* [Information provided]:
────────────────────────────────────────
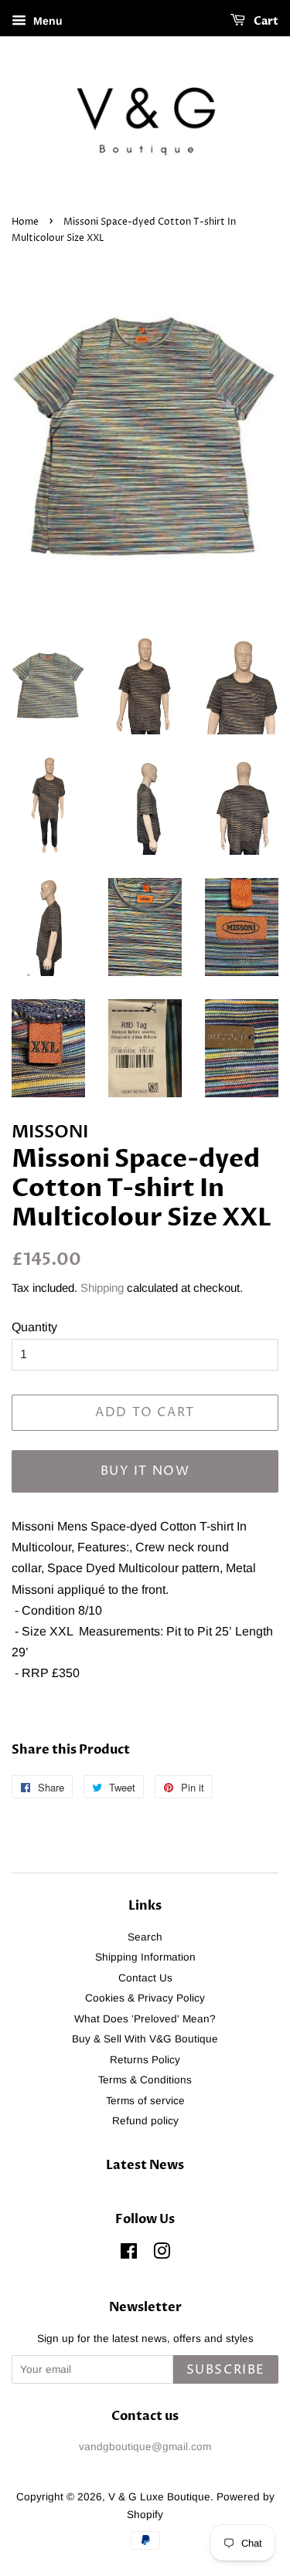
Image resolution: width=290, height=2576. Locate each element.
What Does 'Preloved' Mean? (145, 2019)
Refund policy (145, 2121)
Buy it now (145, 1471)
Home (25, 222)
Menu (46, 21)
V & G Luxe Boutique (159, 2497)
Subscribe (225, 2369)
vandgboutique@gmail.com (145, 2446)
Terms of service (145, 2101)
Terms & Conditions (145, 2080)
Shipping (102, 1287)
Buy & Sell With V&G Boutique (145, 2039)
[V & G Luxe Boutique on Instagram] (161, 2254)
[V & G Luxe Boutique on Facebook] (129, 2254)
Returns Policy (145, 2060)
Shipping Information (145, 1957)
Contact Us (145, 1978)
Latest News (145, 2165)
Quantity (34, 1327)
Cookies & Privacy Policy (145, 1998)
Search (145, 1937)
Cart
────────────────────────────────────────
* [What is expected]: Counting only those lines of the data above where the word "Luxe" appears, give the number and nothing more.

* [Solution for this exercise]: 3